Венгрия пошла по другому пути. Для теперешних мадьярских воротил ассимиляция румын и славян есть вопрос собственной политический жизни или смерти. И вот уже сорок лет, как идет по всей венгерской «окраине» мерзкая работа национального душительства. Не абсолютная власть, а парламент и ответственное министерство, сами детища революции, ведут всеми силами и средствами эту работу при полном сочувствии мадьярского интеллигентного общества; и румыны, словаки, хорваты и сербы отвечают на это страшною ненавистью к мадьяру и ко всему, что носит мадьярское обличье. Но есть одна разновидность, которую они ненавидят еще горше. Это — мадьярский еврей. Мне теперь приходится много возиться с политической литературой венгерских инородцев. Она написана буквально кровью и слезами, она захватывает искренностью — и я могу только болезненно морщиться, когда на каждой странице этой литературы читаю горькие проклятия по адресу мадьярских патриотов Моисеева закона. Авторы этих брошюр, люди, страдавшие за свой народ в изгнании и в мадьярских тюрьмах, люди, которым я не могу не верить, настаивают, что нет худшего, более циничного мадьяризатора, чем ассимилированный жид. А один из этих писателей, Popovici[214], человек широкого образования и кругозора, имеющий в своем формуляре 4 года тюрьмы за полемику против венгерских угнетателей, написал в объяснение этой психологической черты горькую фразу, которая звучит как пощечина: «Очевидно, евреи думают, что раз они сами так легко мадьяризируются и германизируются, то и другим нечего упираться…»

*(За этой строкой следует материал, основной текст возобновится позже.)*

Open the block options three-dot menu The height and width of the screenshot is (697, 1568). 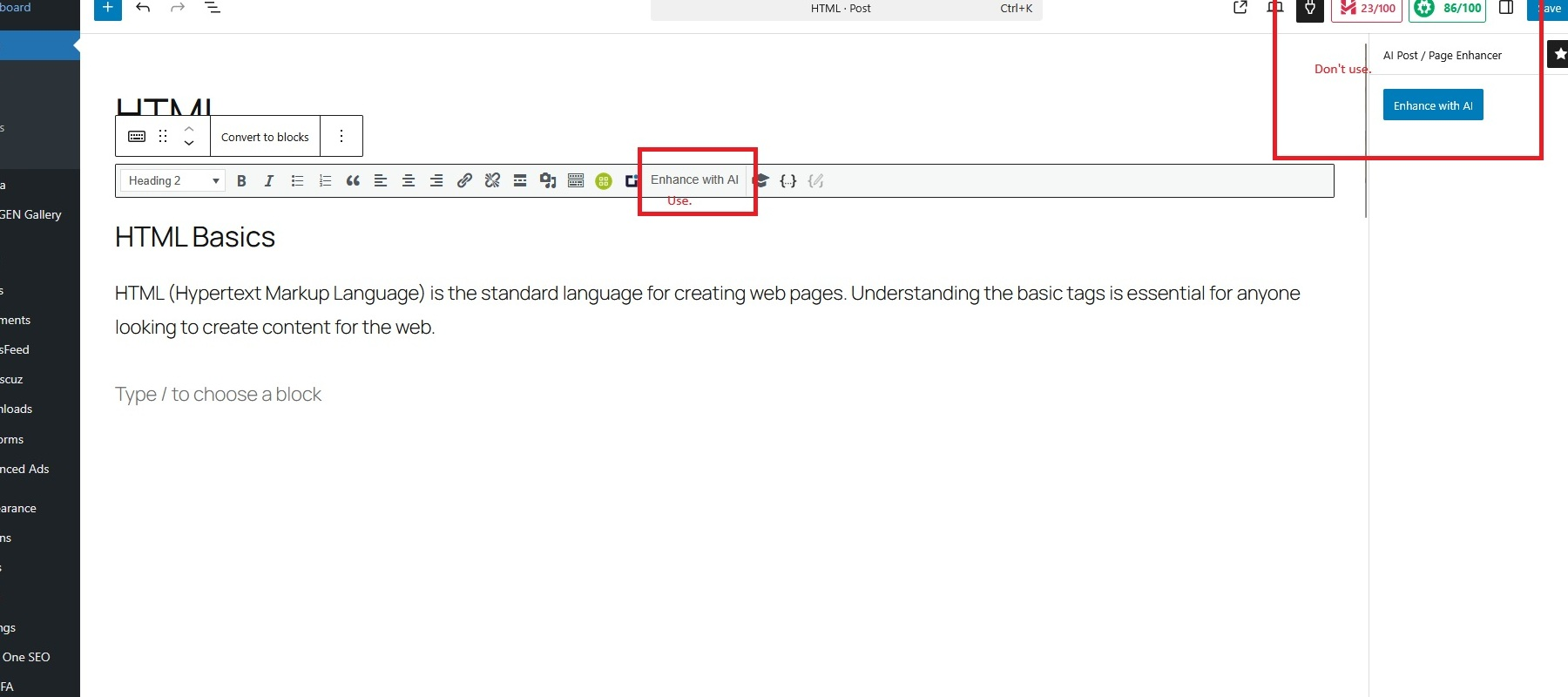pyautogui.click(x=341, y=137)
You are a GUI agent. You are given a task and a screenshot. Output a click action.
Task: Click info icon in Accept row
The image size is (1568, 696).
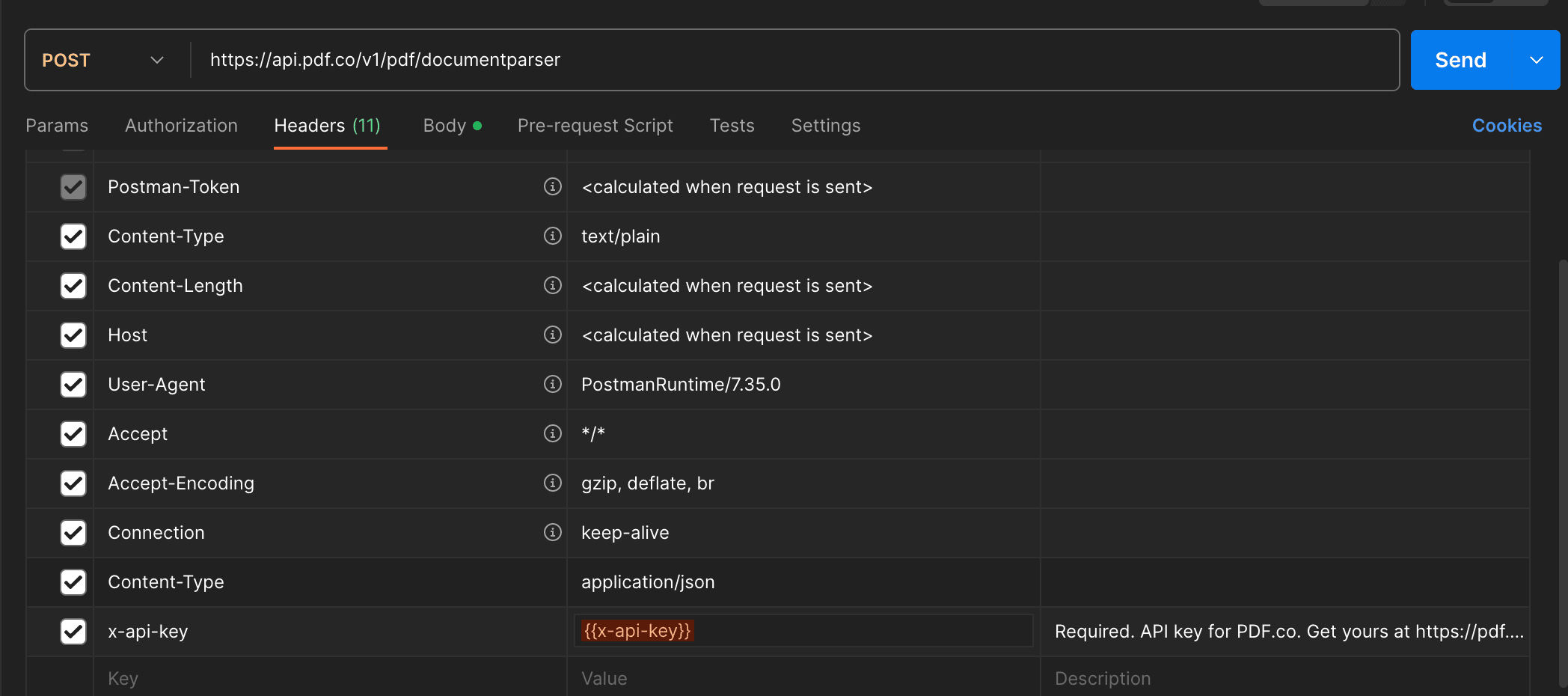[x=552, y=433]
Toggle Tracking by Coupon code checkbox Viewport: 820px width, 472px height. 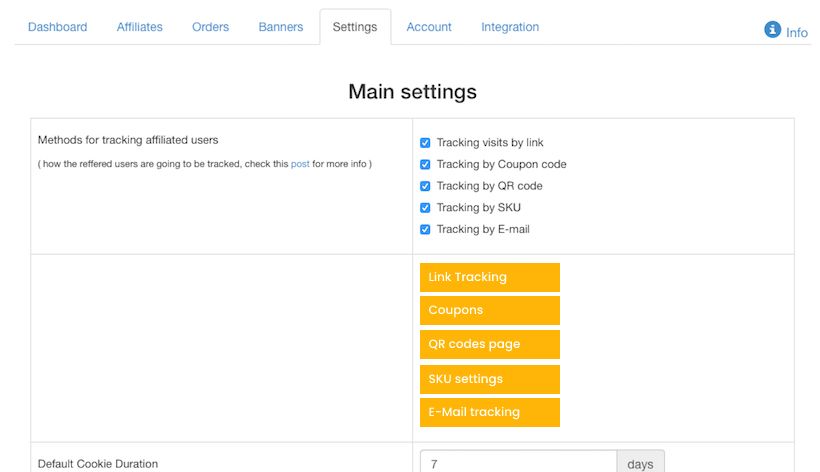pyautogui.click(x=426, y=165)
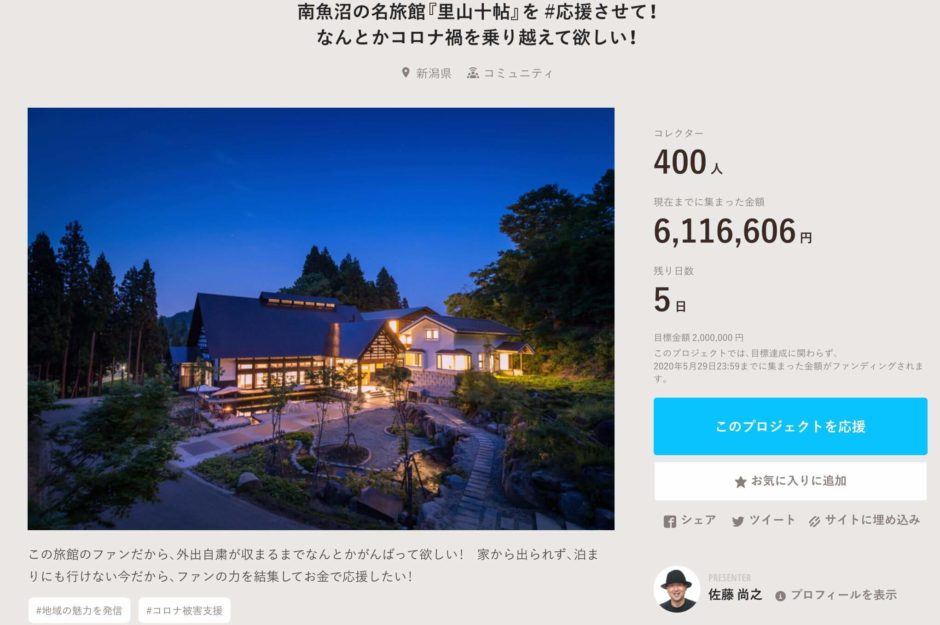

Это второй ваш прототип, милостивые государи. За которым из них вы последуете, когда пробьет час, — этого я не знаю, потому что не знаю, куда поведут Россию новые господа, когда получат власть в свои руки. Но что быть вам или в одной, или в другой категории — за это порукой история, И зародыши готовы уже в вашей теперешней психологии. И не думайте, что про вас не писана история, что вы лучше своих галицийских и венгерских родичей. Неправда, из одного корня всюду растет одна и та же крапива. Нет другого пути для человека, что ликвидировал свое: или он будет менять хозяев и «плясать маюфис» на свадьбе у нового господина, как плясал у прежнего, — или его сделают десятским над другими рабами и дадут ему в руки плеть, которой вчера самого дрессировали, и будет имя его ругательством в устах угнетенного человека.
Нам не страшна ни та, ни другая перспектива. Кто из нас эмигрирует, кто останется — другой вопрос. Но где бы нас ни захватила история, мы не назовем себя поляками, как теперь не желаем быть русскими, и если не все, то хоть часть еврейского имени оградим от руситских и словацких — а некогда, быть может, и литовских и грузинских проклятий.